Search the records below for the word "computer". Pull out each line that has it.

Information provided START

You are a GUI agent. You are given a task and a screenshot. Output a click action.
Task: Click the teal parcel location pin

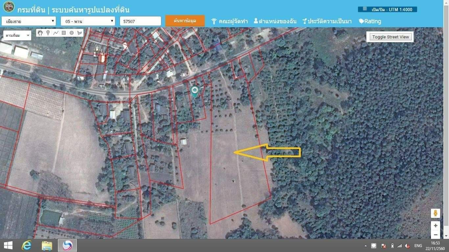tap(195, 92)
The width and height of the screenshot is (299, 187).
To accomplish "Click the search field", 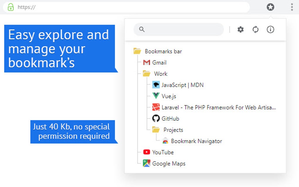I will click(x=178, y=29).
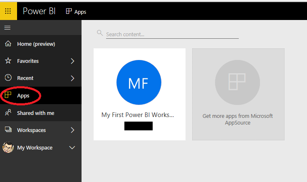Collapse My Workspace with down chevron
Image resolution: width=307 pixels, height=182 pixels.
point(72,147)
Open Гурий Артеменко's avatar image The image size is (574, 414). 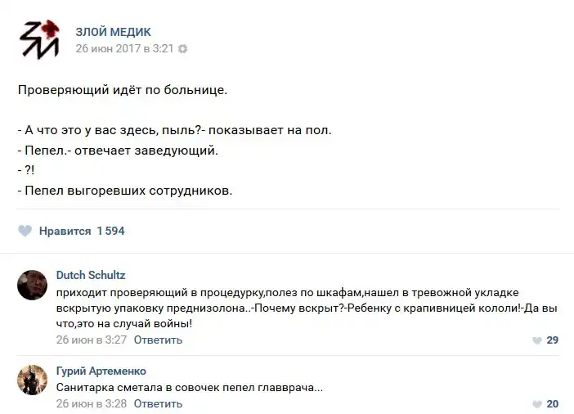pos(33,380)
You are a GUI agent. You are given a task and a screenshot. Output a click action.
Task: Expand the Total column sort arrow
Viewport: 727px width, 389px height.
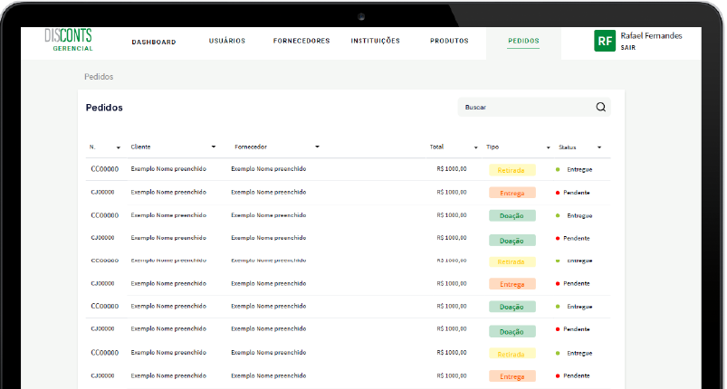click(476, 147)
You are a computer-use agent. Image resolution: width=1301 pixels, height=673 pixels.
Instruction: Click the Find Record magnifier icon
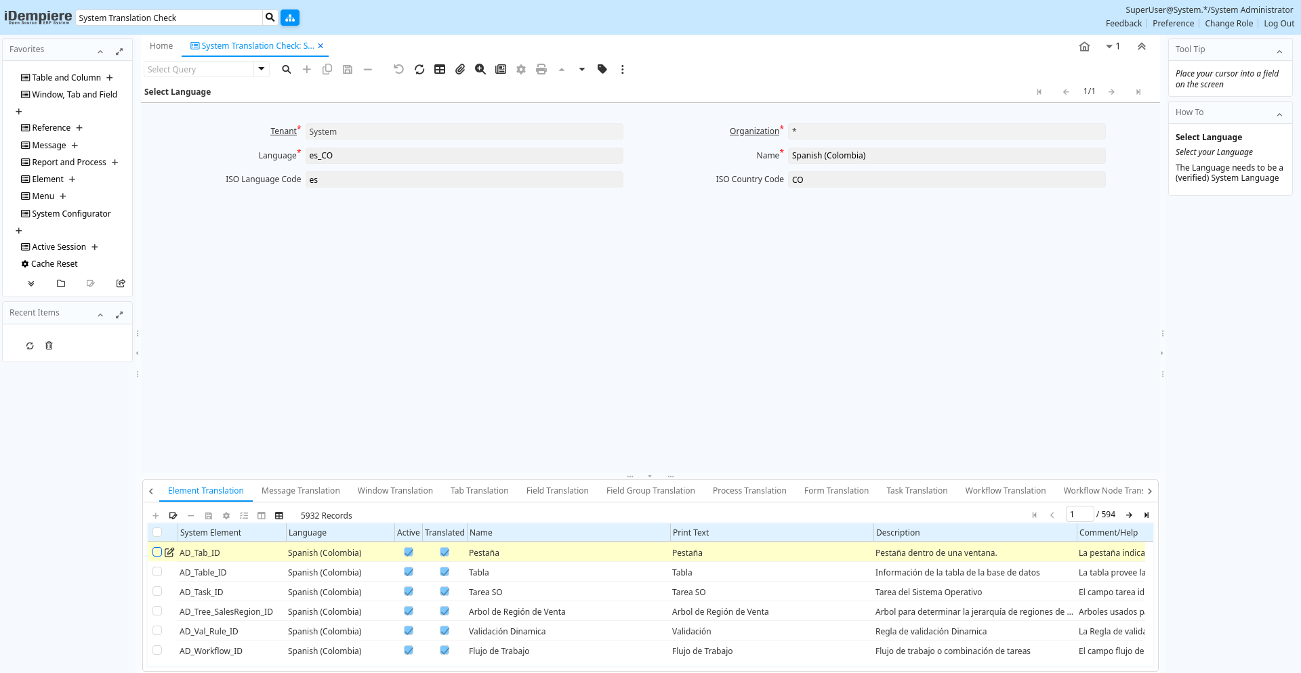[287, 69]
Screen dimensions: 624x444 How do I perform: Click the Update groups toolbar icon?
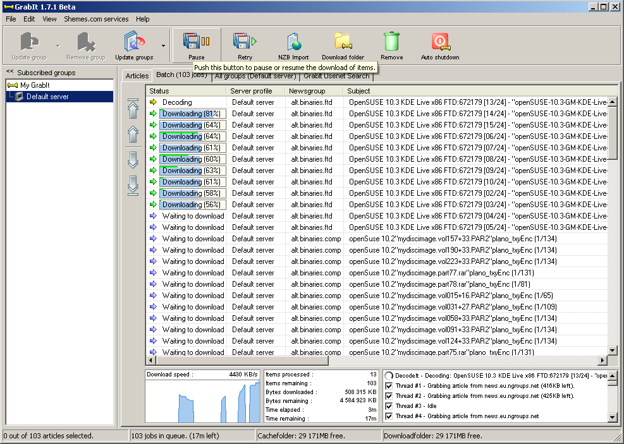coord(134,43)

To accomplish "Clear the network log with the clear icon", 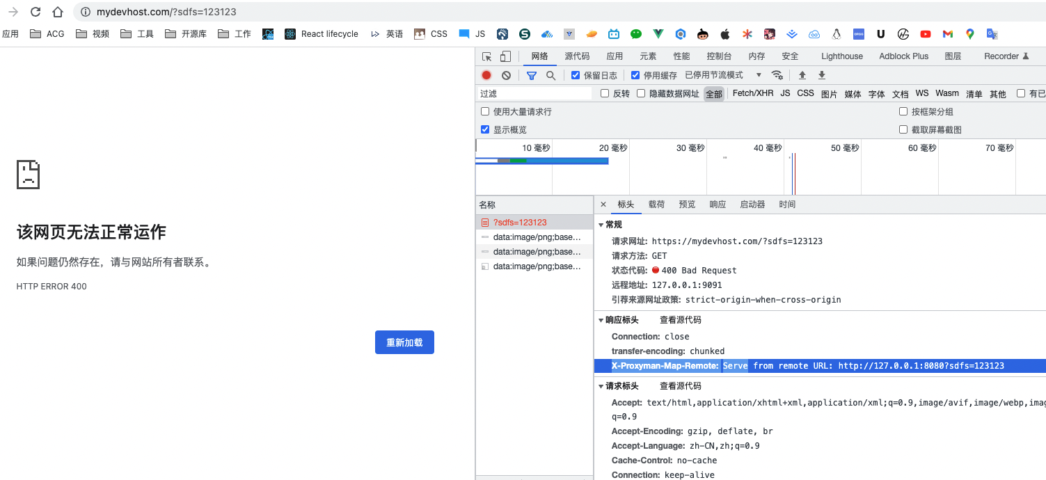I will coord(506,75).
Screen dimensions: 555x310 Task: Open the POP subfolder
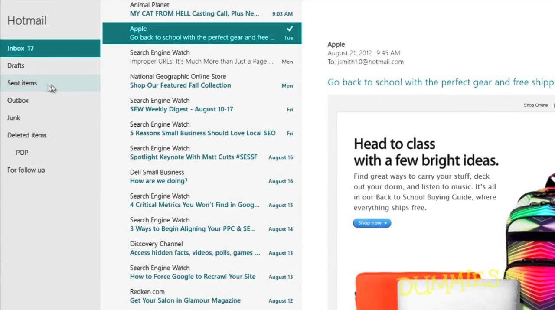click(22, 153)
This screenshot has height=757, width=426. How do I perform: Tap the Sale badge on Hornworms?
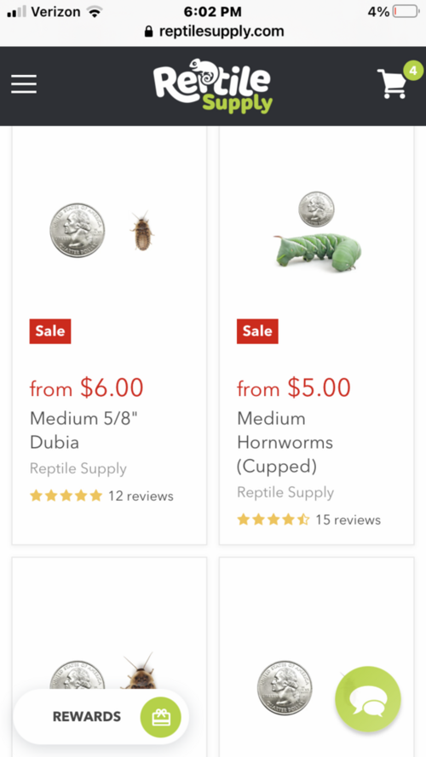(257, 331)
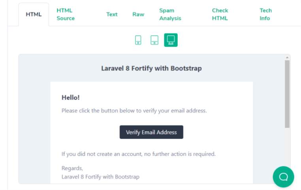View the Raw tab
The width and height of the screenshot is (301, 190).
click(138, 14)
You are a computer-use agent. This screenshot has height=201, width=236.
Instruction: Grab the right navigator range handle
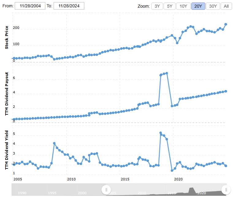pyautogui.click(x=226, y=190)
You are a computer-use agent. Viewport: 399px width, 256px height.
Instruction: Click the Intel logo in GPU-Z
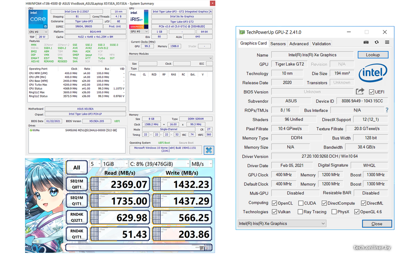pos(373,73)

Information provided END

**Exercise answer**
You are a computer-use agent. Image resolution: width=1301 pixels, height=673 pixels.
You are a computer-use agent. This screenshot has height=201, width=236.
You are a computer-use agent. Viewport: 399px width, 256px height.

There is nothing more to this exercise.